# [PROBLEM TO SOLVE]
Rewrite everything from the line containing "is (612, 1165)." down to the line containing "(113, 240).", both included, changing "particular" to "specific" and keeping everything else the same. Leave the pictures out.

** RECORDS FOR THIS TASK follows **

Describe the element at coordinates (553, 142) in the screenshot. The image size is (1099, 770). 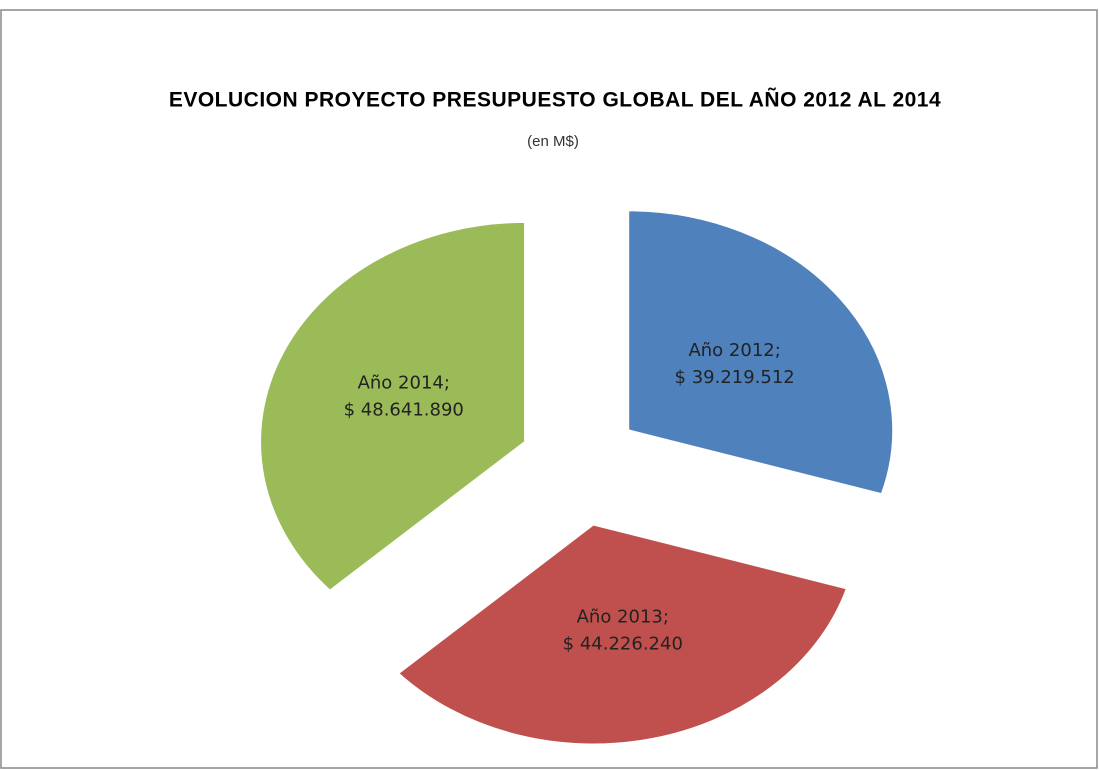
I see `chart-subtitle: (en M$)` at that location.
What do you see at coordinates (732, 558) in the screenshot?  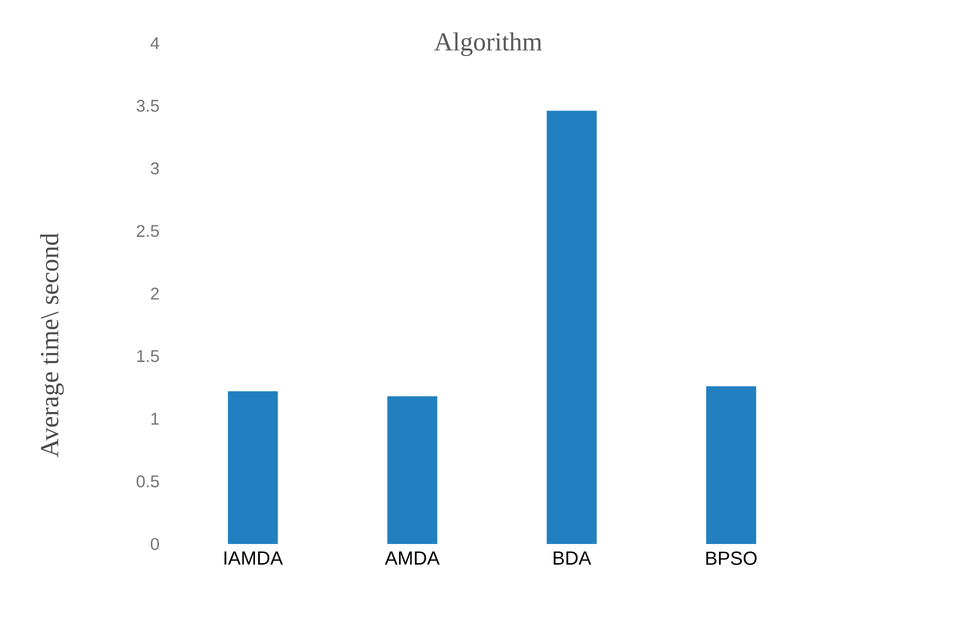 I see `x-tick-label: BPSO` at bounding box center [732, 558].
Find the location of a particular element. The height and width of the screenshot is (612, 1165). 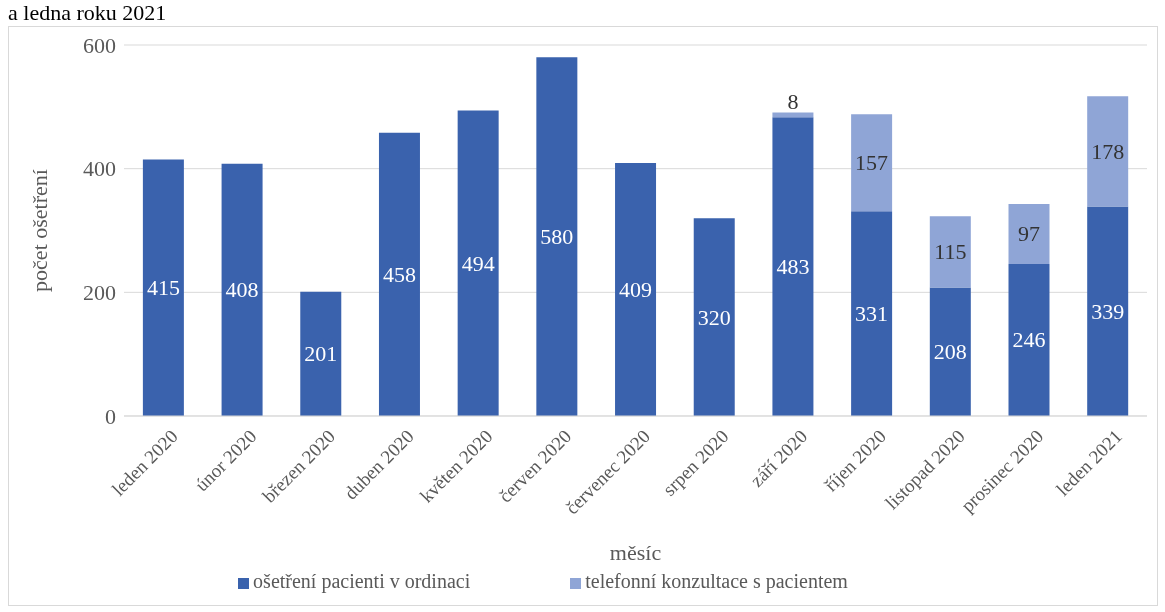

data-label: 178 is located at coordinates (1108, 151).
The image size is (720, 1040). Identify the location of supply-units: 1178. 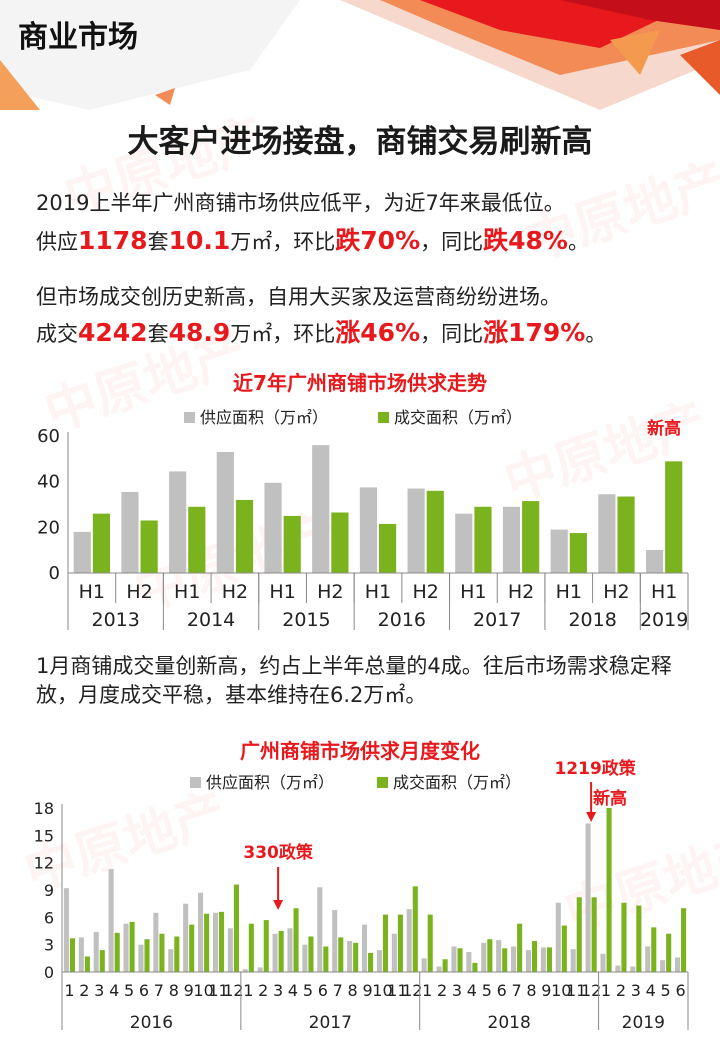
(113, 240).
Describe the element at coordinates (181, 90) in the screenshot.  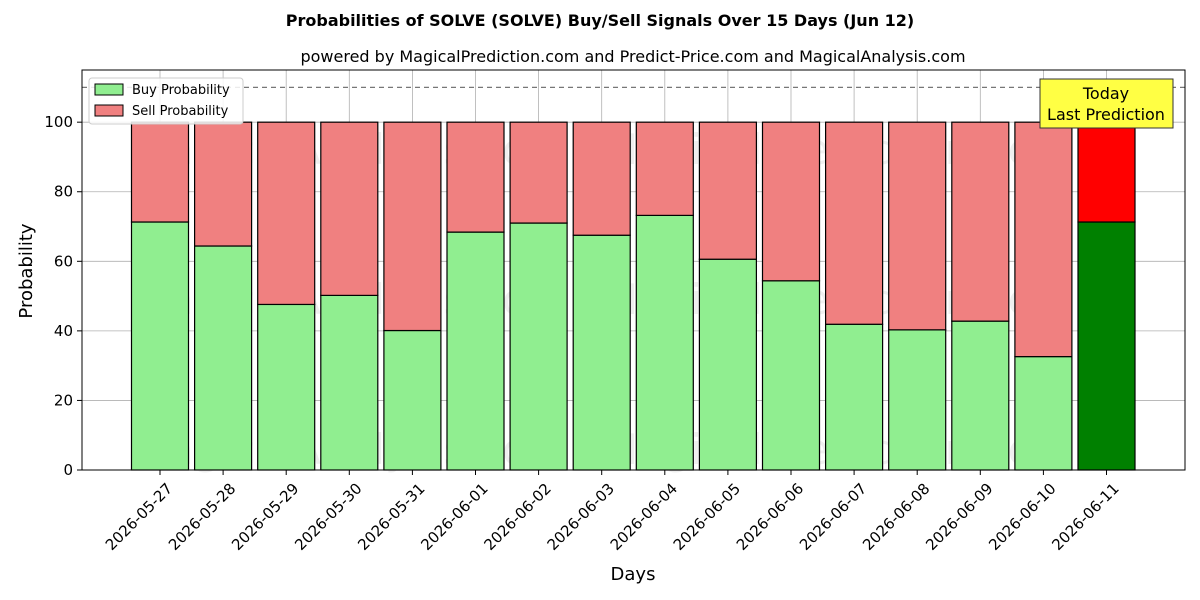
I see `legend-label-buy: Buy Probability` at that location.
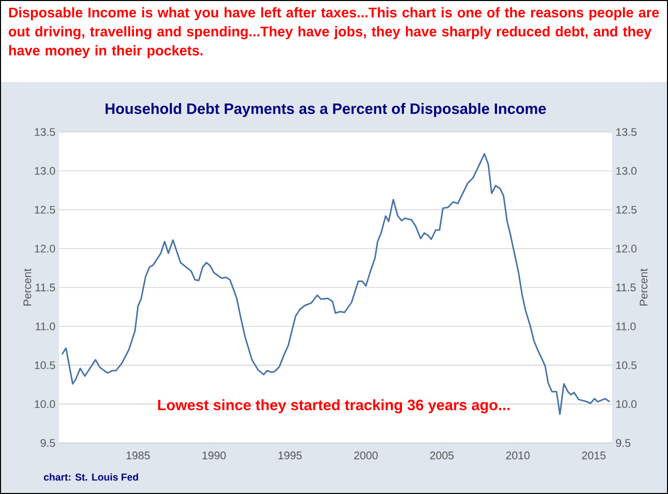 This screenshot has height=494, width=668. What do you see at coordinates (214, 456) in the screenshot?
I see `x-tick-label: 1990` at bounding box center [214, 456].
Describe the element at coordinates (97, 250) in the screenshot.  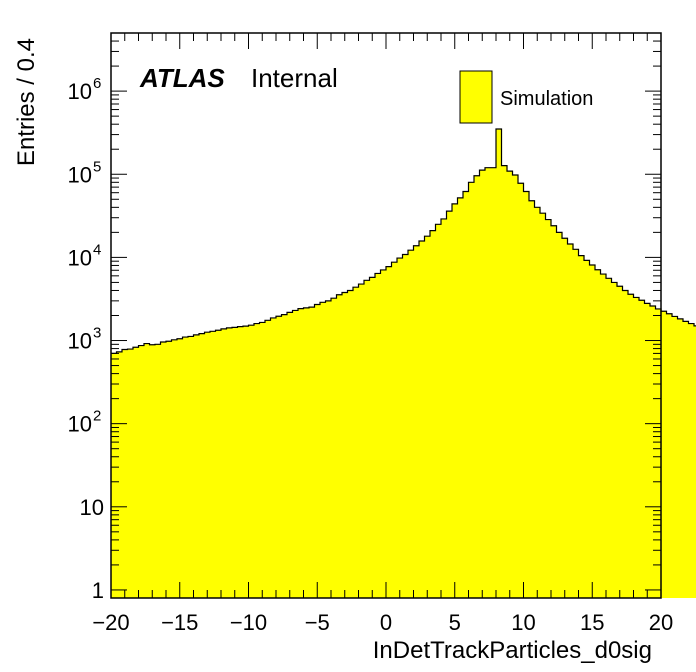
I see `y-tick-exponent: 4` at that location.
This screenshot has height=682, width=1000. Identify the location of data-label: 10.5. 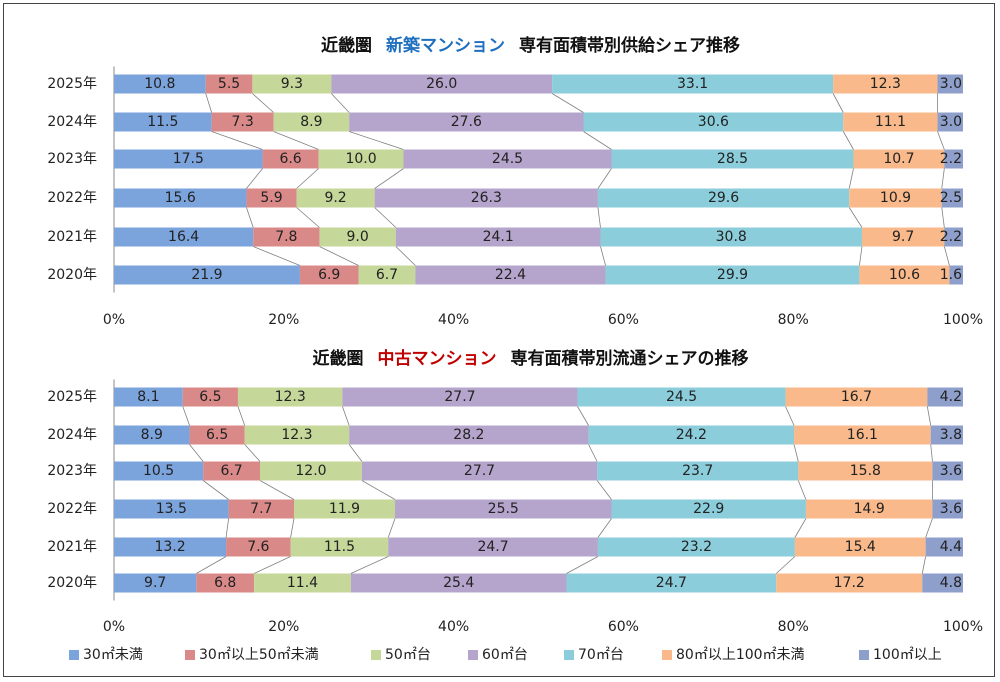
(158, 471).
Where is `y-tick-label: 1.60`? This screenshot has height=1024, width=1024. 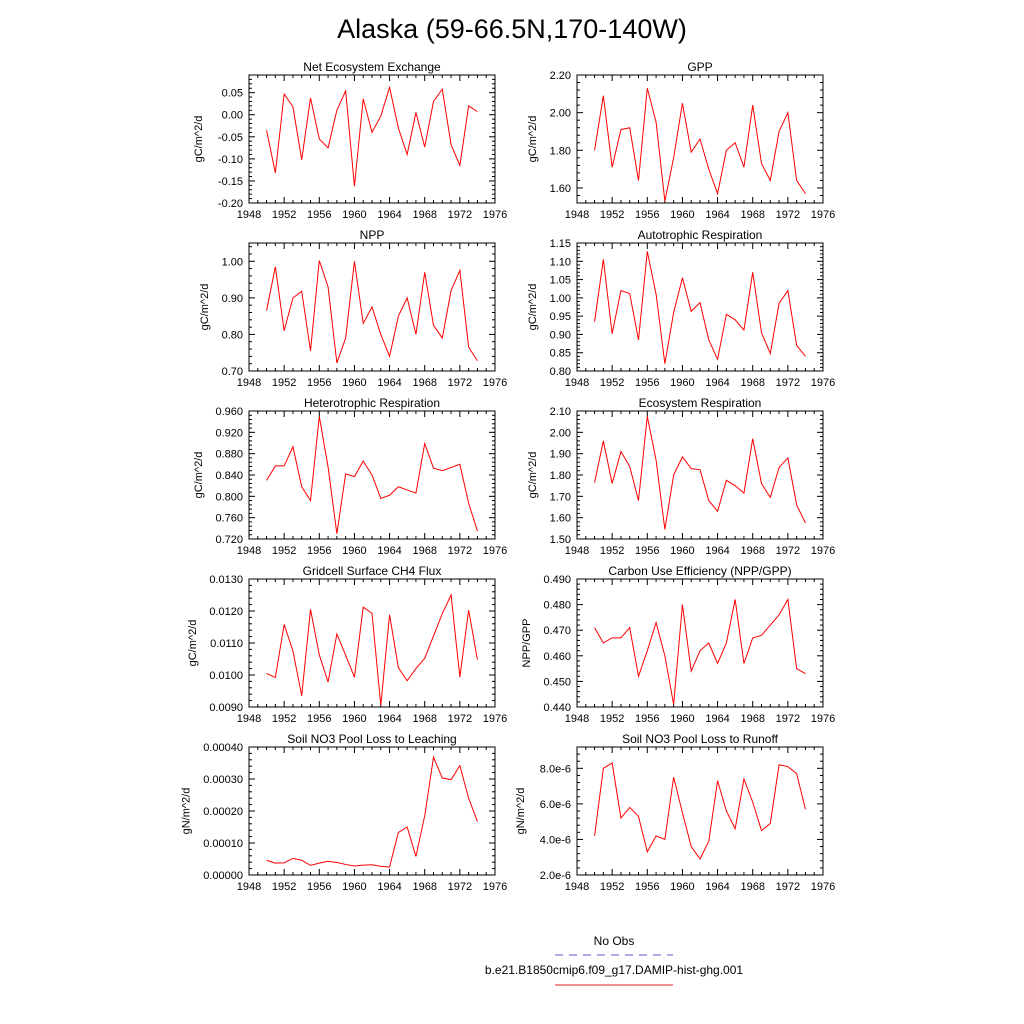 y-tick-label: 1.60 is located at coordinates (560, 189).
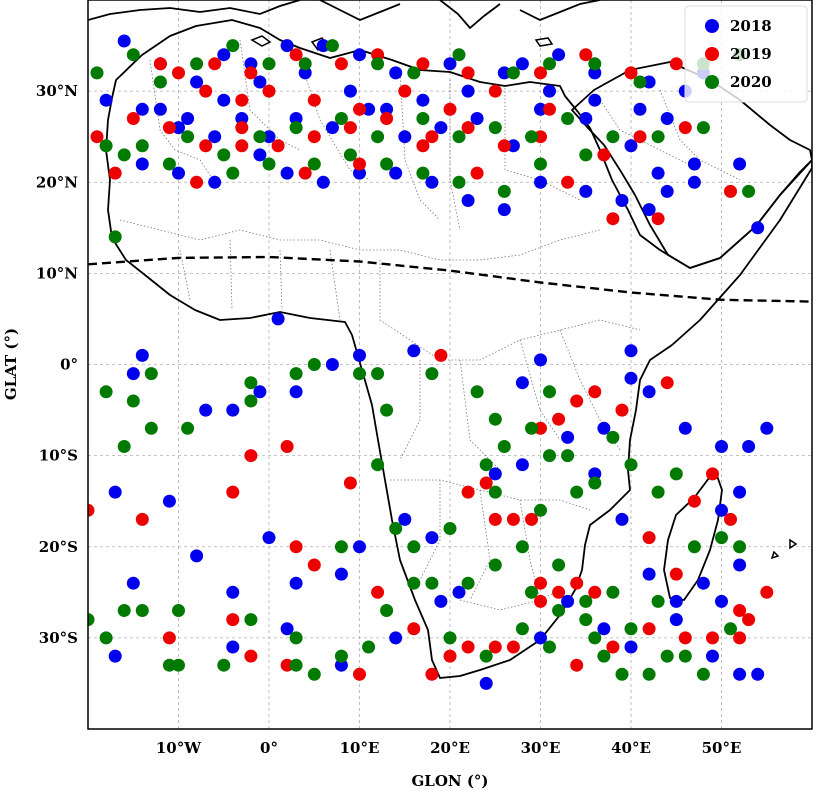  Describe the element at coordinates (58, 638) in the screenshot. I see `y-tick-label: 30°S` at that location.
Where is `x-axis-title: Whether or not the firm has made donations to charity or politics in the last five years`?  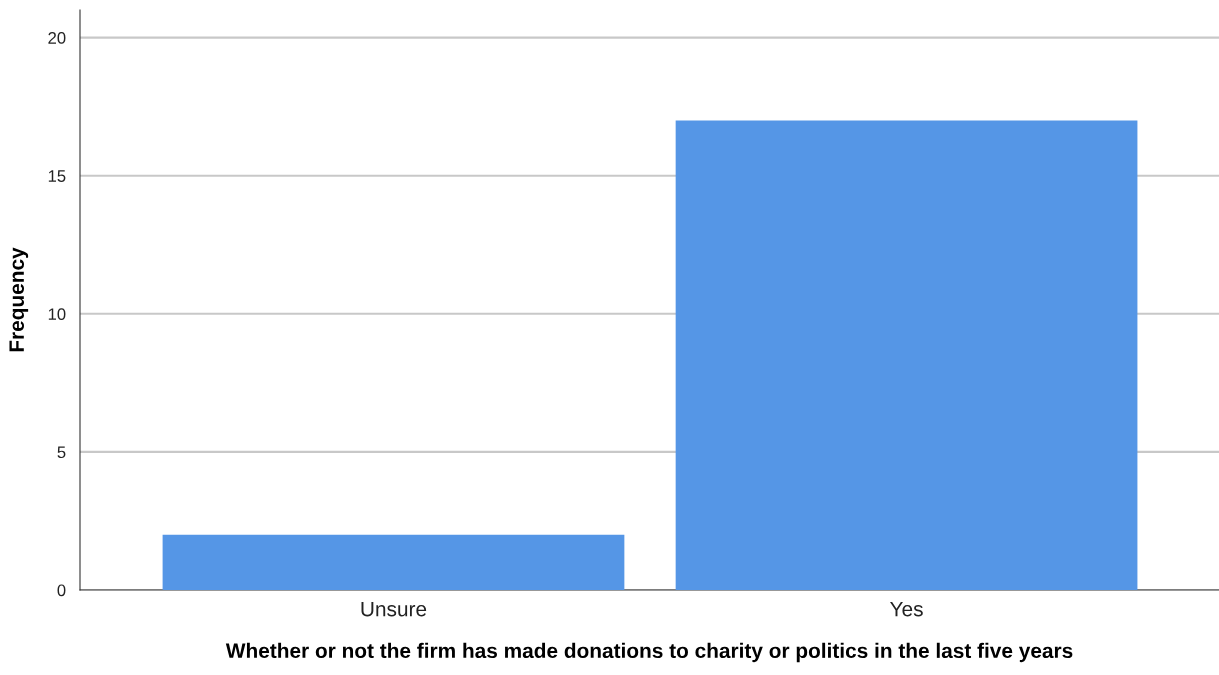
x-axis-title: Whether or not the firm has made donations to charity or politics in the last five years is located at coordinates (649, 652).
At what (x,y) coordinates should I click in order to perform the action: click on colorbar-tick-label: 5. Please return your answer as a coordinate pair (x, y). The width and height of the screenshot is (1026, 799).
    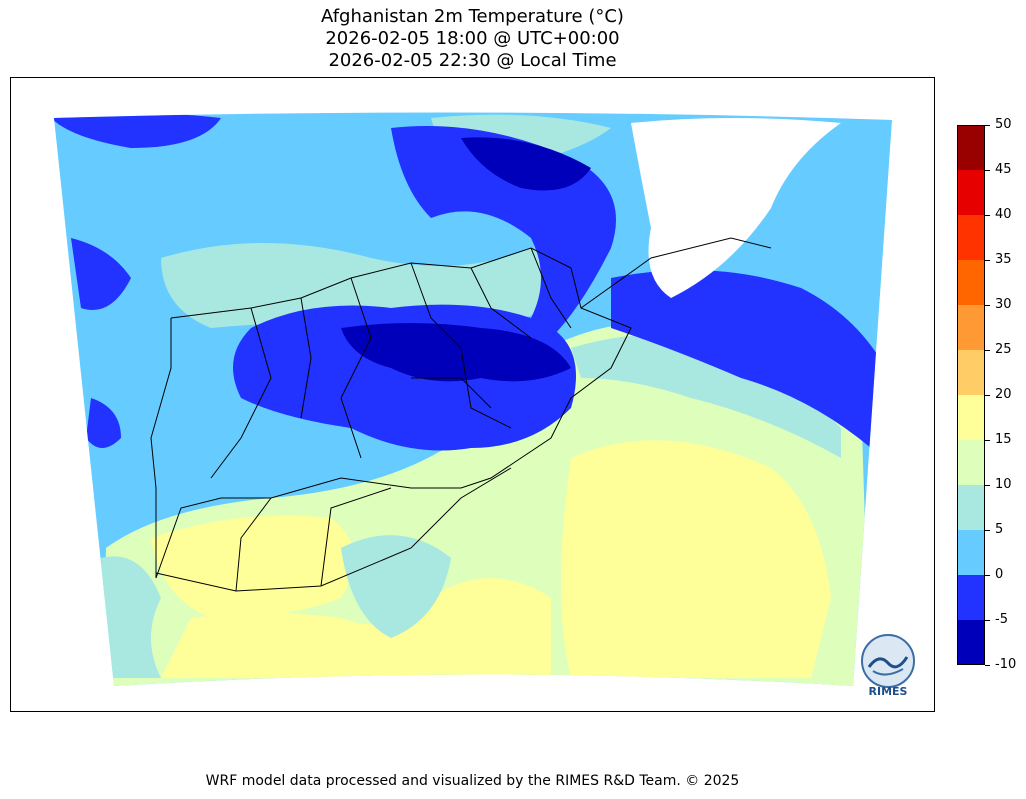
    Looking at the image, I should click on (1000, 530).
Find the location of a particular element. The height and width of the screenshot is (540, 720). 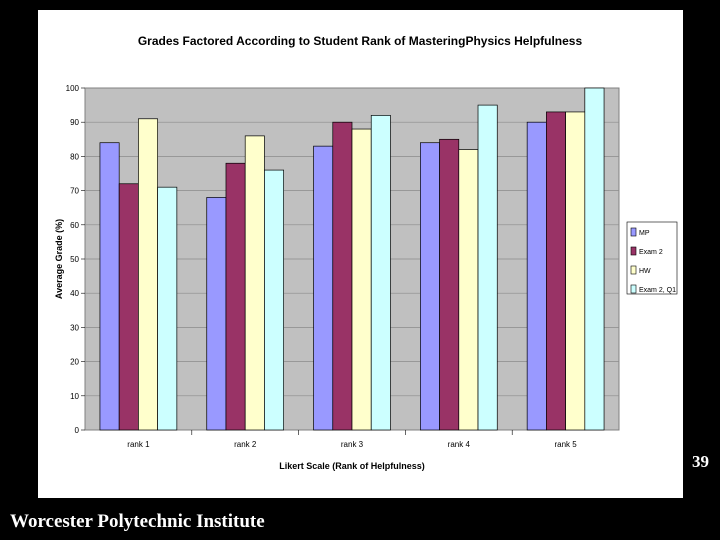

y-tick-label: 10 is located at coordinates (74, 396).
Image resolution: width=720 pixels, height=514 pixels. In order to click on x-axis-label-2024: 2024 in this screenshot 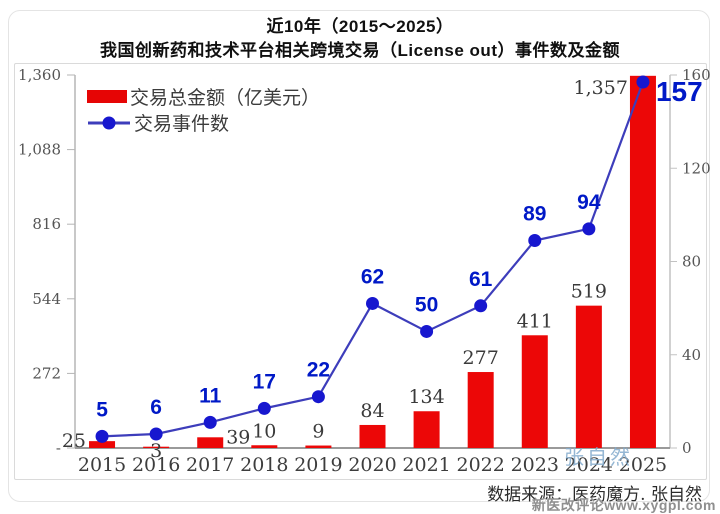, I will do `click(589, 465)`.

** End of RECORDS FOR THIS TASK **

# [REPLY]
Find the location of a specific element. The height and width of the screenshot is (612, 1165). 

data-label: 178 is located at coordinates (1108, 151).
The image size is (720, 1040). Identify the location of supply-units: 1178. 
(113, 240).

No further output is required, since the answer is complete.